Of course, there is a huge calling coming from this story to young, new readers. Ghost represents so many kids. So. Many. He has seen horror and he deals with it as straight on as he can.
I used to get on my soapbox and say that if I ruled the world, kids would read books that really spoke to them. If you had a kid in high school, for instance, that had a drinking problem, give him Bukowski! Better than hoping he’ll last through Beowulf!
And if I did rule that set world, Ghost would be on that reading list. As would Oscar Wao, to be fair.
This book will stay with me. I really, really loved it. The utter elegance and economy with which it was written so appealed to me.
Now I need to pick a new book – though I’m off to Italy for a week and have promised myself that I could read only fun, trashy things while I was gone.
Still. As I have now realized about myself, there is no choice in it for me. I must pick the next book of this project now, even to have it wait for me till I get back.
But, just before going, thank you again to Jason Reynolds. You are a rock star! You are my kind of writer.
6/28/19 – JUST BACK FROM ITALY
Well, I took my first reading break from this little project. As I mentioned earlier, I promised myself that on my trip to Italy, I could read anything I wanted.
And so I did. First, I read a Jack Reacher thriller. I could swear that every book of Lee Child’s Reacher series is the same book over and over but the pacing is so fast that I will always pick up another one and race through it.
I read Sheila Nevins’ (head of HBO and the most prodigious documentarian of our time) autobiographical series of short essays.
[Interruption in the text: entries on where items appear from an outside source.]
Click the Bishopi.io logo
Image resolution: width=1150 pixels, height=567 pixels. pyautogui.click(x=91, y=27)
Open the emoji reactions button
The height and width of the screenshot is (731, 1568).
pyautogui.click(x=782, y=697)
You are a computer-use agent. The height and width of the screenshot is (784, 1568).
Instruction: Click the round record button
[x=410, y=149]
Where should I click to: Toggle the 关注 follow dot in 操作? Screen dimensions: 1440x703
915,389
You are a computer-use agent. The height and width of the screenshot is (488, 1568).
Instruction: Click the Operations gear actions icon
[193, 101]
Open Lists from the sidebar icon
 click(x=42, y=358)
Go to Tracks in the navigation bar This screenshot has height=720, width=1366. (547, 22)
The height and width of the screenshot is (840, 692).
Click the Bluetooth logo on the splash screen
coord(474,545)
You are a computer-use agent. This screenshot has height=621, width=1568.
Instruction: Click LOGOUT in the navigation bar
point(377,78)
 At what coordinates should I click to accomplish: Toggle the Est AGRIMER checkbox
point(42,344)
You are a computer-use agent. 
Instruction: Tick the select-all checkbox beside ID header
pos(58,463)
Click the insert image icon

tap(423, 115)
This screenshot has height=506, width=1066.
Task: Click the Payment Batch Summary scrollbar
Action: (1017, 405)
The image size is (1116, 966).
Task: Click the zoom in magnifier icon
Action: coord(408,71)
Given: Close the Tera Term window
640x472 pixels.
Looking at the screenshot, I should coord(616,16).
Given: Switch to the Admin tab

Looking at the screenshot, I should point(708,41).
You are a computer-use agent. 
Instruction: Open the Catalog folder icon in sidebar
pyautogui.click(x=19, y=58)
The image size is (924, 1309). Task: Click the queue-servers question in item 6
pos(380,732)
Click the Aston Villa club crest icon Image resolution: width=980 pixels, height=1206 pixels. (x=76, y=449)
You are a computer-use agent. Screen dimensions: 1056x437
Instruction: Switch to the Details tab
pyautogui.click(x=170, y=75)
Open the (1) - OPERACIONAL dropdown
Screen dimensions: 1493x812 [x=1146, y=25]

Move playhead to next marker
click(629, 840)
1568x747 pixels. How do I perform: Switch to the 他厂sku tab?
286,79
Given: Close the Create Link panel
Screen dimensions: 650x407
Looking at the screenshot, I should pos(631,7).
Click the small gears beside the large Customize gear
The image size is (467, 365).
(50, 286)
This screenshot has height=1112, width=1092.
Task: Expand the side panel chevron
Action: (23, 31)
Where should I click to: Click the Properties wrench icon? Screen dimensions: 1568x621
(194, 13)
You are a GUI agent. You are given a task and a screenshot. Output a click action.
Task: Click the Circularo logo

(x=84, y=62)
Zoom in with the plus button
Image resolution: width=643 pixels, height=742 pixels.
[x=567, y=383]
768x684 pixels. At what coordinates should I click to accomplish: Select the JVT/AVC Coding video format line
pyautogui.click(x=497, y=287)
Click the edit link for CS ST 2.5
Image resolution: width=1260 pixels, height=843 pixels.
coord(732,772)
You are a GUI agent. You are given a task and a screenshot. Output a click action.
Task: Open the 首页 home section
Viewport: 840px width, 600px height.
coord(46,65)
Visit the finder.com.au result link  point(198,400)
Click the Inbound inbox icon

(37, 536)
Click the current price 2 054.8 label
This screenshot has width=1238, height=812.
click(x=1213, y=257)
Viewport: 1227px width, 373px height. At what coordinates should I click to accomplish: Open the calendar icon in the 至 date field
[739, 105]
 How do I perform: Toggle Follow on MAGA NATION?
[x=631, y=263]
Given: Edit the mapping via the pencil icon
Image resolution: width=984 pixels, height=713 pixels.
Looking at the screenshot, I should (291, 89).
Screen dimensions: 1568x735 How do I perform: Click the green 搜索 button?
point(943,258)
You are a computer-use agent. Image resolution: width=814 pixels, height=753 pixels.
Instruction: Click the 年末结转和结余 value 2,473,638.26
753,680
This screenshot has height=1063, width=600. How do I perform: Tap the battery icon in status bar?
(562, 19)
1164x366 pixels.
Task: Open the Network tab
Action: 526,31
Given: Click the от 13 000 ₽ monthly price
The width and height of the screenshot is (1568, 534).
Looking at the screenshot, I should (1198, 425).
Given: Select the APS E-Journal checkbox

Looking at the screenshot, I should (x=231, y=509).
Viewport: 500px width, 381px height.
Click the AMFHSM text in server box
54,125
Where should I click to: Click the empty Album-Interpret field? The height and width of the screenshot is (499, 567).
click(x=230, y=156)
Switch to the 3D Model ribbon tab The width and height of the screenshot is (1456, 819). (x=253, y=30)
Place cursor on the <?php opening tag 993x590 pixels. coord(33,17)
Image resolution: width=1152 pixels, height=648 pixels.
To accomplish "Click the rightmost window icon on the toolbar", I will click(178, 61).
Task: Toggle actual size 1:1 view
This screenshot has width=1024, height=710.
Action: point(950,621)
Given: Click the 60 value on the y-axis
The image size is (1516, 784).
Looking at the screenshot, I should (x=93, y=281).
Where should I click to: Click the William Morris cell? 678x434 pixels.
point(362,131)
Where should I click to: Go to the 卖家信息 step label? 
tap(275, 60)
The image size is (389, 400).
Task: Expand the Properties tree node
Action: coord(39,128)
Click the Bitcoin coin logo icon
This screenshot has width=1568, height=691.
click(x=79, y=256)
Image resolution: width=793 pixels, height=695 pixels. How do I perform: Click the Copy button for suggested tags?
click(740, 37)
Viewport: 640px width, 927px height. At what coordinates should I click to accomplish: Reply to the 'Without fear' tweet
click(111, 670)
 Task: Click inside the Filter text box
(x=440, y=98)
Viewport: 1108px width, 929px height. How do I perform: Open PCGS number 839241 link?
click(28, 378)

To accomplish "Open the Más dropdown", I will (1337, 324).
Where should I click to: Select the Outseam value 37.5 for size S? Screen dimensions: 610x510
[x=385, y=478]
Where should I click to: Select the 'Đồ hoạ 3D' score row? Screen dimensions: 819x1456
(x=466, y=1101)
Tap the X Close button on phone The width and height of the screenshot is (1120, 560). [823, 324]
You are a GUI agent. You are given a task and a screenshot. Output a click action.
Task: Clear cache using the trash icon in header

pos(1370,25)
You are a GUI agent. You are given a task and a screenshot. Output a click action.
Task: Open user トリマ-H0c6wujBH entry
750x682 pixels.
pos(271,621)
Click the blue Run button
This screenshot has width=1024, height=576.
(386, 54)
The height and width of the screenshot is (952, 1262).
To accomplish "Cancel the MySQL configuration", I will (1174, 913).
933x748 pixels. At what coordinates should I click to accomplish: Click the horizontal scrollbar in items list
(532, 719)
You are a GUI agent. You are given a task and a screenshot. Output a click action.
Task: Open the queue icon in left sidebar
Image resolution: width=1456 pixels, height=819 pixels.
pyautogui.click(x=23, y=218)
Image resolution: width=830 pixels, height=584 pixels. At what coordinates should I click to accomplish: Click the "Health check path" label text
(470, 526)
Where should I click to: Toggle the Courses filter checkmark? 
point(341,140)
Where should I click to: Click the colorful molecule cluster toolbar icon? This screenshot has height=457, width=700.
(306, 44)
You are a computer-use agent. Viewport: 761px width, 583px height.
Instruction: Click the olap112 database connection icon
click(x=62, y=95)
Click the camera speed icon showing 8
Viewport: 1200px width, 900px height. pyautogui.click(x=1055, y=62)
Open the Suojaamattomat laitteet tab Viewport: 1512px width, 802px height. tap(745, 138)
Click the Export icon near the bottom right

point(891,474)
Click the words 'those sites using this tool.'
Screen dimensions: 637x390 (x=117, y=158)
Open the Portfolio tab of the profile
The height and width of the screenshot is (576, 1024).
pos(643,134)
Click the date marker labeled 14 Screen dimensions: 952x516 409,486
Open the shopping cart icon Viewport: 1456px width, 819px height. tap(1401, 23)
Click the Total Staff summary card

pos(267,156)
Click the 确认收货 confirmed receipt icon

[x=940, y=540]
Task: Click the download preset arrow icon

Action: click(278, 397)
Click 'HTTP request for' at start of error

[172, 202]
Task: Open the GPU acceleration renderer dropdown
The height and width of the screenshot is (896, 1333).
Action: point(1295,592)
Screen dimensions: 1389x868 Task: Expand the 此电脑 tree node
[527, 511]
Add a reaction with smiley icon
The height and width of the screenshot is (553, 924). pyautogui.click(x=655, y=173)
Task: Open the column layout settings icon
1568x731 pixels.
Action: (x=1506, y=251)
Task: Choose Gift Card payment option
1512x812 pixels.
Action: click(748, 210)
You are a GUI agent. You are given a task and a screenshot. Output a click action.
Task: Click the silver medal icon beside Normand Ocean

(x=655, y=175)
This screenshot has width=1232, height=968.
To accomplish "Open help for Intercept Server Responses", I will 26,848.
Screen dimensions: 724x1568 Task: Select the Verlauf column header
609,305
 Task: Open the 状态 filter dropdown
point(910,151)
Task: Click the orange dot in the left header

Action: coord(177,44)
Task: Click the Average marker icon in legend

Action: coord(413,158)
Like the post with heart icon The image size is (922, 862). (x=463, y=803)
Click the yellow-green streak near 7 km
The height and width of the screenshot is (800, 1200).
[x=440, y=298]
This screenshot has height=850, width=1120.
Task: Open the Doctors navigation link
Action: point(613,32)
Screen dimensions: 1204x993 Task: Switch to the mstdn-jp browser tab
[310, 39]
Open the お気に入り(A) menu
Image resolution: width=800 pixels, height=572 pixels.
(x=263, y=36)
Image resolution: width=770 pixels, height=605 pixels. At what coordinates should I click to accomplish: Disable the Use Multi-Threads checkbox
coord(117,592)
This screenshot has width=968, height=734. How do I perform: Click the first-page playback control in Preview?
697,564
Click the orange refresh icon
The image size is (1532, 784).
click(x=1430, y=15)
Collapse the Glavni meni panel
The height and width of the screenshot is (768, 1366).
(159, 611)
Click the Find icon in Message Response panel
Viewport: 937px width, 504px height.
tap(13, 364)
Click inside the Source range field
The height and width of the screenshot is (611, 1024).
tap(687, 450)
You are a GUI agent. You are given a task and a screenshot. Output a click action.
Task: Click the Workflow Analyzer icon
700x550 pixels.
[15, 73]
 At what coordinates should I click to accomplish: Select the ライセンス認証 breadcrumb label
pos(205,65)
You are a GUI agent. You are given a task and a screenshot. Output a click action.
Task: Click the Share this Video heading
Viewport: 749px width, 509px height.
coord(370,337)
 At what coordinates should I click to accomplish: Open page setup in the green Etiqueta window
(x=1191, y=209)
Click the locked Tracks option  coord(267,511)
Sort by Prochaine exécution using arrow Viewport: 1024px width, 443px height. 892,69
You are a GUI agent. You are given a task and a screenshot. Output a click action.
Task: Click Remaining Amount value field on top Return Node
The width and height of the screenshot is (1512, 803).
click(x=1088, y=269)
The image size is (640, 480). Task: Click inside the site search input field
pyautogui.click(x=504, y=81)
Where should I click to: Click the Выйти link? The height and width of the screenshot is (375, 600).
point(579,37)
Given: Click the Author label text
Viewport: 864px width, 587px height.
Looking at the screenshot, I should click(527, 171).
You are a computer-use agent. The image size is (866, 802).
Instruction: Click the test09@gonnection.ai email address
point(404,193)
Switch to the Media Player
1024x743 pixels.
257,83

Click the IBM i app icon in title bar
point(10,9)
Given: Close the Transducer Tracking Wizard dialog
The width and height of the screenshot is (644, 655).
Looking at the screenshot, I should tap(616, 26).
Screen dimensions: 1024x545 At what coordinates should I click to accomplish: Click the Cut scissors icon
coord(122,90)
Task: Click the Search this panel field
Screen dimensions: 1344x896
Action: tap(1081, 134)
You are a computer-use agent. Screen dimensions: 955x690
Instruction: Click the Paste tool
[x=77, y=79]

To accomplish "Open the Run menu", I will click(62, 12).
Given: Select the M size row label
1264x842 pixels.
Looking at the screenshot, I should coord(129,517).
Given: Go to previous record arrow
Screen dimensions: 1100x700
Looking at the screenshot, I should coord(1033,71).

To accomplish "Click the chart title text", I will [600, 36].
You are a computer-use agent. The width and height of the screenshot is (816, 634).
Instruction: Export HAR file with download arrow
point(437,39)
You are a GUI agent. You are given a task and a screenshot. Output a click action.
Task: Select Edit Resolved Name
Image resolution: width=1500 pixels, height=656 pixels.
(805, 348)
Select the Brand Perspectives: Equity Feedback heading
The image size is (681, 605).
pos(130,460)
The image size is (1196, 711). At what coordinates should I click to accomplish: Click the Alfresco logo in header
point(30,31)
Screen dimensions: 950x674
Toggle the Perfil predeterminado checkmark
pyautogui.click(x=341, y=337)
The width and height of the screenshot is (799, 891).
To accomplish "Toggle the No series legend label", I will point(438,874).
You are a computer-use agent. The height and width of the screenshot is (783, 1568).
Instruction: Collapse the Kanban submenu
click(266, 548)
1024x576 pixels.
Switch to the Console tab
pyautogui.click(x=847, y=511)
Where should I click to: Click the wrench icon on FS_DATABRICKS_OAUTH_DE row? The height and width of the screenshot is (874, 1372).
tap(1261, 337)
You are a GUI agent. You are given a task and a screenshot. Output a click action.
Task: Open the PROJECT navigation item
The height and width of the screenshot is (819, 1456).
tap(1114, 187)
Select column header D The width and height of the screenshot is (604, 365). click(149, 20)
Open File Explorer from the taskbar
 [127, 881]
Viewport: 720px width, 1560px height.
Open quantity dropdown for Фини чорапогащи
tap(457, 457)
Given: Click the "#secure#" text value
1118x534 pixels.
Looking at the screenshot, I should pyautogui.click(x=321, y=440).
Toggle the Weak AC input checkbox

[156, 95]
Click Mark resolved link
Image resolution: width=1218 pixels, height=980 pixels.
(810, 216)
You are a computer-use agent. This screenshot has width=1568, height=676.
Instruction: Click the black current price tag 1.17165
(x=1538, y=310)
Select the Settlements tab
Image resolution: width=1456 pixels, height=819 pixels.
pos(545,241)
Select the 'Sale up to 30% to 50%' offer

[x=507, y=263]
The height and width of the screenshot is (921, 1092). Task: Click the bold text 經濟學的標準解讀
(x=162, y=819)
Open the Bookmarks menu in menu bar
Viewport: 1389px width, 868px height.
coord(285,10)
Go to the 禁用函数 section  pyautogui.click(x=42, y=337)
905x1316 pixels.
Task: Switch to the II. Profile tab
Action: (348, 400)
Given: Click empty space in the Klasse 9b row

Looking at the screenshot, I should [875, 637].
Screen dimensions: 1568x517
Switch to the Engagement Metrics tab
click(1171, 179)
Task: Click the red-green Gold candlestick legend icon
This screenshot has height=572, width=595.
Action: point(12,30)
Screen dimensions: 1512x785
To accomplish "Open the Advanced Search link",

Pretty darned forgettable, by the way. All about face lifts and who her son dated and their mother. Uh, kinda would have liked a bit more about what makes her special, like, notably, all her work at HBO and her documentaries? Huh? Maybe a little bit about that? Sheesh.
Then came Antoine Laurin’s Red Notebook, I love his romantic sweet Parisian fables. Loved the President’s Hat and this was sweet too.
Followed that up with one of my favorite mystery writers, Lawrence Block. Block can write absolutely anything but I particularly love his funny series about a burglar named Bernie Rhodenbarr. This one was called Burgler in the Closet and it made me laugh out loud more than once.
Now, I’m a reasonably funny person and when books have quotes on the sleeves saying they are hilarious, I am skeptical. And I’m usually right to feel skeptical. But this delivered the goods and was a fun romp.
Ended up with Death on the Riviera, an older mystery from the 50’s that was rediscovered and repackaged and that I bought a year or two ago in Santa Cruz on my annual writing week. Fun. Not unbelievable but a sweet little slice.
But I don’t want to disappoint you and make you think that I suddenly changed my ways and hadn’t picked the next book from the PBS list yet. Nah. I am a creature of habit. I had it picked out right away, that night.
Though it seemed like an amusing enough title that I picked, I elected to leave it behind. My War & Peace fears allayed with my next pick – for the time being! – this next title seemed like the perfect book to ease back into reading these higher browed books, so I was happy to think about coming home to it.
Besides, I reasoned, if I read it on the trip, then I would have to come home early just to pick the next title. And great honk, I was only gone for a week!